The number of active drilling rigs at work in Texas is stable around 450, slightly higher than last month's count, and significantly more than last year, according to oilfield services firm Baker Hughes. Nationally, there were 929 rigs at work, up from 913 at this time last month. Overall, US crude production is steady around 9.7 million barrels/day, according to the Energy Information Agency.
Oil prices have risen at an unexpectedly fast rate over the past two months, much to the delight of OPEC members who have faced budgetary problems as of late. The price of West Texas Crude increased to $58 and the price of Brent Crude also rose to around $63 – evidence, OPEC's Secretary General Mohammad Barkindo says, of “a new optimism in the oil market not seen for a very long time.” This increase in prices will likely lead to greater drilling activity in Texas over the coming months.
A new oil refinery which will have an initial capacity of 50,000 barrels per day (bpd) is in opening stages of development in Pecos County in the West Texas Permian Basin.
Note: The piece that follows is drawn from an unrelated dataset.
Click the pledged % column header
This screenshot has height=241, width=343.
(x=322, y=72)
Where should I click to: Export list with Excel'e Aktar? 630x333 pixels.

The refinery, to be completed in 2019 by MMEX Resources, will be one of the very few refineries built in the US in the last 40 years. An estimated 500 total jobs will be created by this project --approximately 400 construction positions and 100 operations positions upon completion. In addition to the 476 West Texas acres the refinery will occupy, MMEX Resources plans to purchase 250 acres of buffer land around the site to install cutting-edge emissions technologies which are expected to lower the environmental impact. The project will be completed in two phases, the first being the construction of a crude distillation unit for producing diesel, naphtha and residuals. The second phase will involve the mentioned large-scale refinery, capable of producing 50,000 barrels per day at first, then possibly expanding to 100,000 bpd. MMEX Resources CEO Jack Hanks explains, “The existing facilities and pipeline networks are largely unequipped to handle this growth and are limiting where products can be transported. By building a state-of-the-art refinery along the region’s existing railway infrastructure, we hope to bring a local and export market for crude oil and refined products which will add substantial job and economic growth to West Texas.”
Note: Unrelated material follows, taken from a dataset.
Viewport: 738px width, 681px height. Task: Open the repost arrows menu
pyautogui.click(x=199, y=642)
Wind energy reached a significant milestone in Texas as it surpassed coal to become the state's second largest energy source in terms of capacity. According to the Electric Reliability Council of Texas, a new 155-megawatt wind farm in West Texas, completed in November 2017, pushed the state's wind power capacity to over 20,000 megawatts, which surpassed the 19,800 megawatt capacity of coal-fired power plants. While wind energy still trails natural gas and coal in total power generated (wind generation accounts for only 15% of total power), estimates are that it could surpass coal as early as next year. New advanced methods of predicting wind surges more accurately and further in advance could provide a substantial boost to wind power production and move it closer to reaching its capacity.